Cruise Terminal For Sale: No Ships But Great Fishing

For cities and towns that want to be a home port for cruise ships, it would make sense to be set up to handle them first. Ensuring that today’s giant ships can dock, that there will be shore-side services available and figuring out the logistics of it all are checklist items one might consider mandatory. But there’s a big difference between being “ready” and having a $100 million cruise terminal sitting empty with no ships scheduled to call.

That seems to be right where Houston Texas is today; all dressed up and with no place to go as the would-be cruise port can’t find cruise lines that want to sail from their bright, shiny terminal.

“I’m convinced that no cruise line is going to come. They may as well forget about using it as a cruise terminal,” Texas Judge Ed Emmett told ABCNews.

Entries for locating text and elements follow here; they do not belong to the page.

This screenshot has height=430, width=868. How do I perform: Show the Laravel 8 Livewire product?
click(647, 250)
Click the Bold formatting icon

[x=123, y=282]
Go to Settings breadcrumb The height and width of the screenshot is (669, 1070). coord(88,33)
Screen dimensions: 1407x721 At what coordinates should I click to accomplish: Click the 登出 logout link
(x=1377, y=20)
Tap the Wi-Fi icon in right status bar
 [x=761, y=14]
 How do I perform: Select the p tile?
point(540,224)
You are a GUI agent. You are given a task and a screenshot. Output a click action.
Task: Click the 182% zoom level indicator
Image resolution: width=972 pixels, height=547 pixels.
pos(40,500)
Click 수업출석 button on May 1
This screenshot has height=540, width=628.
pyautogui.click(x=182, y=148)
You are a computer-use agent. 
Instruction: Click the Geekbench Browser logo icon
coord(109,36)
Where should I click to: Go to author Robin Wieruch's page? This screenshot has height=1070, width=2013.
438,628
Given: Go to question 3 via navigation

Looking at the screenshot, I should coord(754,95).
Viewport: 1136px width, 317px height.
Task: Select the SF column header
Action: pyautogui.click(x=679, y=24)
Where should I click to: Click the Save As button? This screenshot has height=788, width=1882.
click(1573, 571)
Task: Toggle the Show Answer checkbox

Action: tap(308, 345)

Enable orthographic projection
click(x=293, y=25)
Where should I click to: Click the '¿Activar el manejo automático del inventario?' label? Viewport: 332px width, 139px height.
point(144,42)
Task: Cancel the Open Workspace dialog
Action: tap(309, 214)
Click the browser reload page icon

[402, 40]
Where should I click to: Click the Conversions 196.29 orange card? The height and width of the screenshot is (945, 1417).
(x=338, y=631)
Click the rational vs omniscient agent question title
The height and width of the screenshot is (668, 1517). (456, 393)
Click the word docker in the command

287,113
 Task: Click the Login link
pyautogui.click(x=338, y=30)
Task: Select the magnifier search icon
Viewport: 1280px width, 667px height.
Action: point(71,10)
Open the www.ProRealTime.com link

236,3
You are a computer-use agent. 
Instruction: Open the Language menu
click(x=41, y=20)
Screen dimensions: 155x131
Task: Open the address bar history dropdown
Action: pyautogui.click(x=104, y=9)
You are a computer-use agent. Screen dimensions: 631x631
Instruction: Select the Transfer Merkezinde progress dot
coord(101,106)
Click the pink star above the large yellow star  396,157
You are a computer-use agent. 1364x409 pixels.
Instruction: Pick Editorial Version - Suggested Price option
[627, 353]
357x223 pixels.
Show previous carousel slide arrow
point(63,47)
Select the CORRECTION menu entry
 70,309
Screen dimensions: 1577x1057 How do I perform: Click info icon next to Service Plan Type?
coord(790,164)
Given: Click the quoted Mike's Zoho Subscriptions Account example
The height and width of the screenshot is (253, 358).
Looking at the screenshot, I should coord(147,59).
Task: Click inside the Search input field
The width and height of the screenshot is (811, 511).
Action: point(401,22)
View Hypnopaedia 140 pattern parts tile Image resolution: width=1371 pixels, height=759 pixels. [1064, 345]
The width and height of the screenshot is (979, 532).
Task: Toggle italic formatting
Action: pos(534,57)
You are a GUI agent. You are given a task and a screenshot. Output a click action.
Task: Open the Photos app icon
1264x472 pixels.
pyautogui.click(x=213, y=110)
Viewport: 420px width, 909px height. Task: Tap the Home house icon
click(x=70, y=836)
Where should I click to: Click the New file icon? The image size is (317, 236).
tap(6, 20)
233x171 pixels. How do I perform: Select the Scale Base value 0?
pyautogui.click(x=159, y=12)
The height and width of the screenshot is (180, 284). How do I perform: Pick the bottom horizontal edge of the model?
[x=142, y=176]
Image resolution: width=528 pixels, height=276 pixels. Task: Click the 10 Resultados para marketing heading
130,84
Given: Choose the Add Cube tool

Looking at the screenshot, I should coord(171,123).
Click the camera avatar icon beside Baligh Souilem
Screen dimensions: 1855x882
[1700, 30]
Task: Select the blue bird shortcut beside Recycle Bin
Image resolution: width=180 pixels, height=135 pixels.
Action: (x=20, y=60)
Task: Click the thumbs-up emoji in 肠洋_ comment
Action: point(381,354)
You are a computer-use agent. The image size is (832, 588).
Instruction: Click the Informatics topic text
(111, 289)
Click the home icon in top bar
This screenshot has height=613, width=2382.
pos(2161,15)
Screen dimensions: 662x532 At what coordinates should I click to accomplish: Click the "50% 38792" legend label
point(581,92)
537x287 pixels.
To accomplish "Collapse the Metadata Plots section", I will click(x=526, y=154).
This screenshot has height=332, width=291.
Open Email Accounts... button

Worse yet, the losses keep growing. In the last year, the port has spent another $4.7 million just maintaining the cruise terminal. The ABCNews report notes that some of the money was spent to improve the gangways for cruise passengers that may never use them.

Perhaps Houston was a bit too ambitious?

Maybe, maybe not. Business is great at the close-by Port of Galveston; in 2010 it reported its highest gross operating revenue since 1941. Making $7.3 million off revenue of $23.5 million is a pretty fair return.

So why are there no ships sailing from Houston?

Among other reasons, it takes ships much longer to reach international waters from Houston. Ships sailing from Galveston are out of U.S. waters in minutes. Sailing from Houston takes 2 hours longer to get out of U.S. waters – where cruise ship shops and casinos can open.